A cache is defined by three parameters: its size (how much data it can hold), its block size (the unit of transfer between cache and memory), and its associativity (how many places a given block can reside). A fully associative cache allows any block to go anywhere; a direct-mapped cache allows each block exactly one location; a set-associative cache divides the cache into sets, with each block mapping to a specific set but free to occupy any line within it. Higher associativity reduces conflict misses (where two frequently accessed blocks map to the same location) but increases lookup latency and hardware cost.

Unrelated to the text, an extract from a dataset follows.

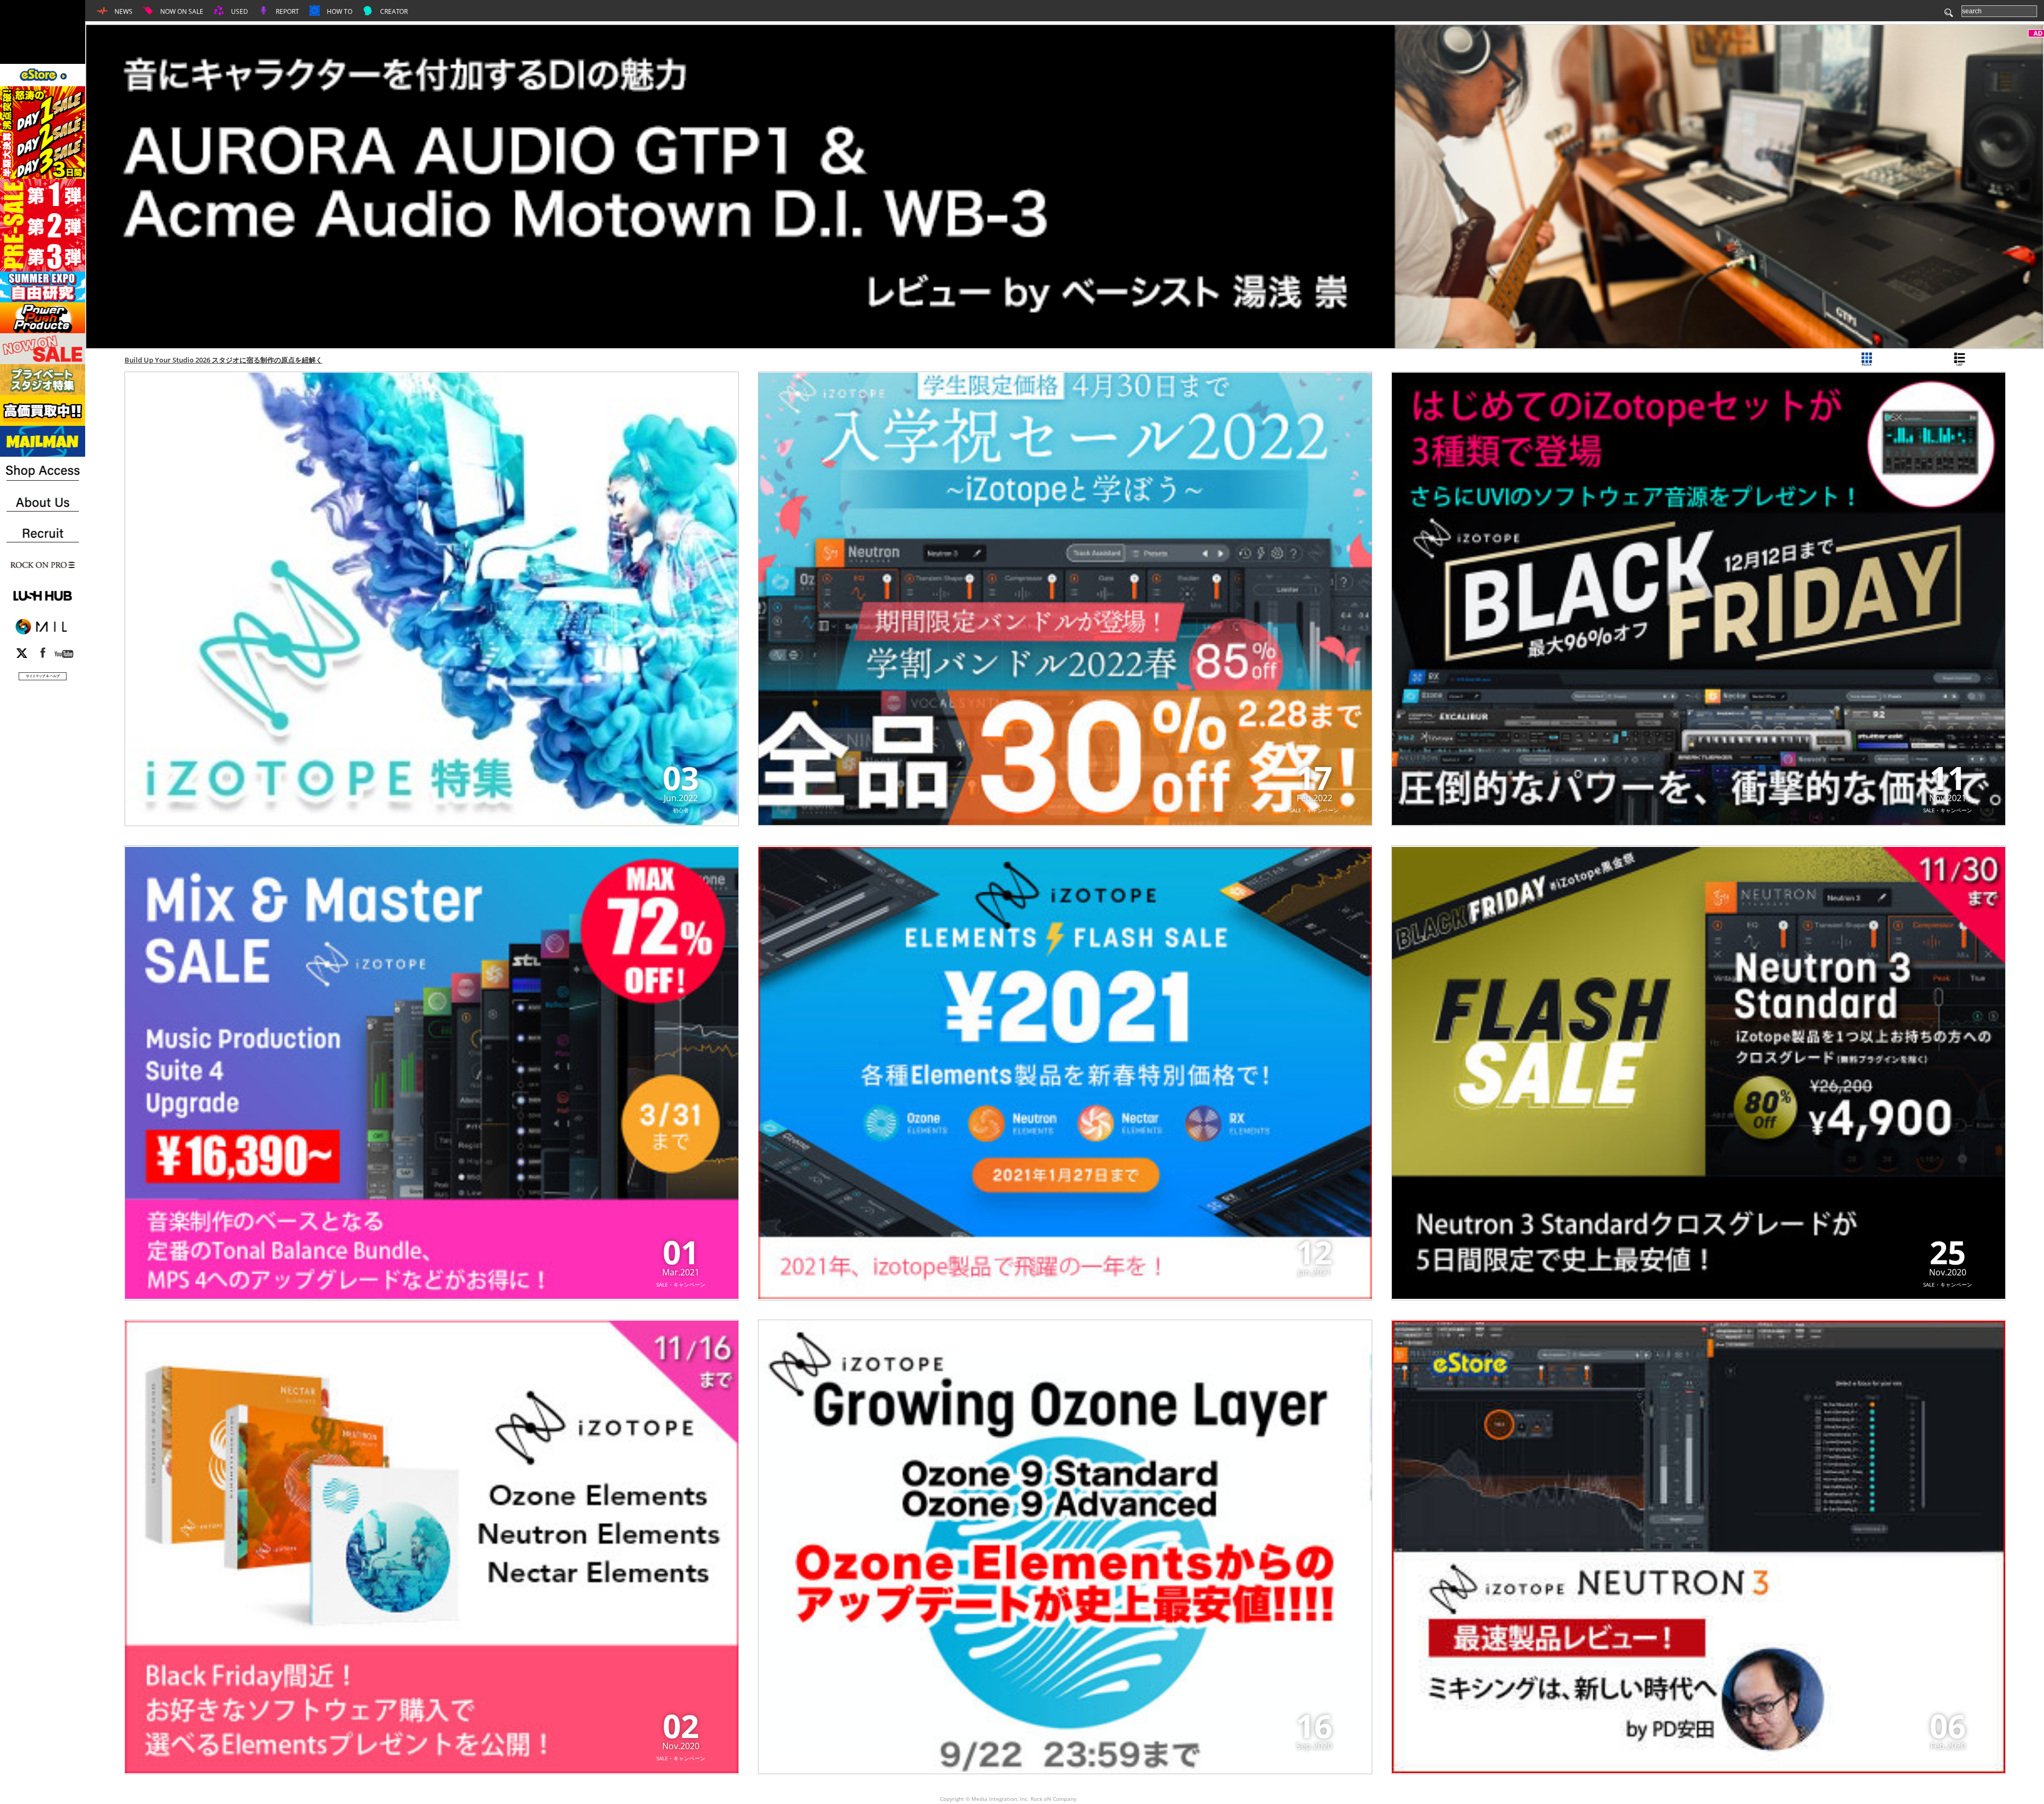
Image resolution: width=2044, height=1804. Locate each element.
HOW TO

The replacement policy determines which block to evict when the cache is full. Least Recently Used is the theoretical ideal but expensive to implement exactly. Pseudo-LRU, FIFO, and random replacement are common approximations. The choice of replacement policy can affect performance by 10-20% on real workloads, making it a significant design decision.

Write policies are equally consequential. A write-through cache updates both the cache and main memory on every write, ensuring consistency at the cost of bandwidth. A write-back cache updates only the cache line, marking it "dirty," and writes to main memory only when the line is evicted. Write-back is faster but requires mechanisms to handle coherence when multiple caches hold copies of the same data.

Cache Coherence

In multiprocessor systems, each core typically has its own private L1 and L2 caches, with a shared L3 cache or main memory. When two cores modify the same cache line independently, the system must ensure that all observers see a consistent ordering of writes. This is the cache coherence problem, and it is one of the hardest problems in parallel computing.

The most widely implemented solution is MESI (Modified, Exclusive, Shared, Invalid), a state machine that tracks whether each cache line is clean or dirty, shared or exclusive. When a core writes to a shared line, it must invalidate copies in other caches, generating coherence traffic on the interconnect. This traffic is invisible to the programmer but devastating to performance. False sharing — when two unrelated variables happen to reside on the same cache line and are modified by different cores — can reduce performance by orders of magnitude without changing a single line of source code.

The cache coherence problem is a microcosm of a deeper systems principle: local optimization creates global complexity. Each core's private cache is a local performance win. The coherence protocol required to maintain consistency across caches is a global cost that grows with the square of the core count. At sufficient scale, coherence traffic dominates, and the system ceases to scale. This is why large-scale parallel systems increasingly abandon hardware coherence in favor of software-managed memory or message-passing models.

Software Caching

Caches are not only hardware constructs. Every layer of the software stack implements caching: the operating system caches disk blocks in memory (the buffer cache); databases cache query results and index pages; web browsers cache HTTP responses; content delivery networks cache static assets at network edges; DNS resolvers cache address mappings. The principle is identical: store frequently accessed data closer to the consumer to reduce retrieval latency.

Software caches introduce their own complexities. Cache invalidation — determining when cached data has become stale — is famously one of the two hard problems in computer science (along with naming things and off-by-one errors). A DNS cache that holds an expired record can direct users to the wrong server. A database query cache that returns stale results can produce inconsistent application state. A CDN cache that serves an old version of a JavaScript file can break websites. The difficulty is not in caching but in knowing when to stop.

The cache is the most successful abstraction in computer systems because it is invisible when it works and catastrophic when it fails. Programmers who do not understand the memory hierarchy write code that performs beautifully in simulation and disastrously in production. The cache is not an optimization; it is the ground on which all optimization stands.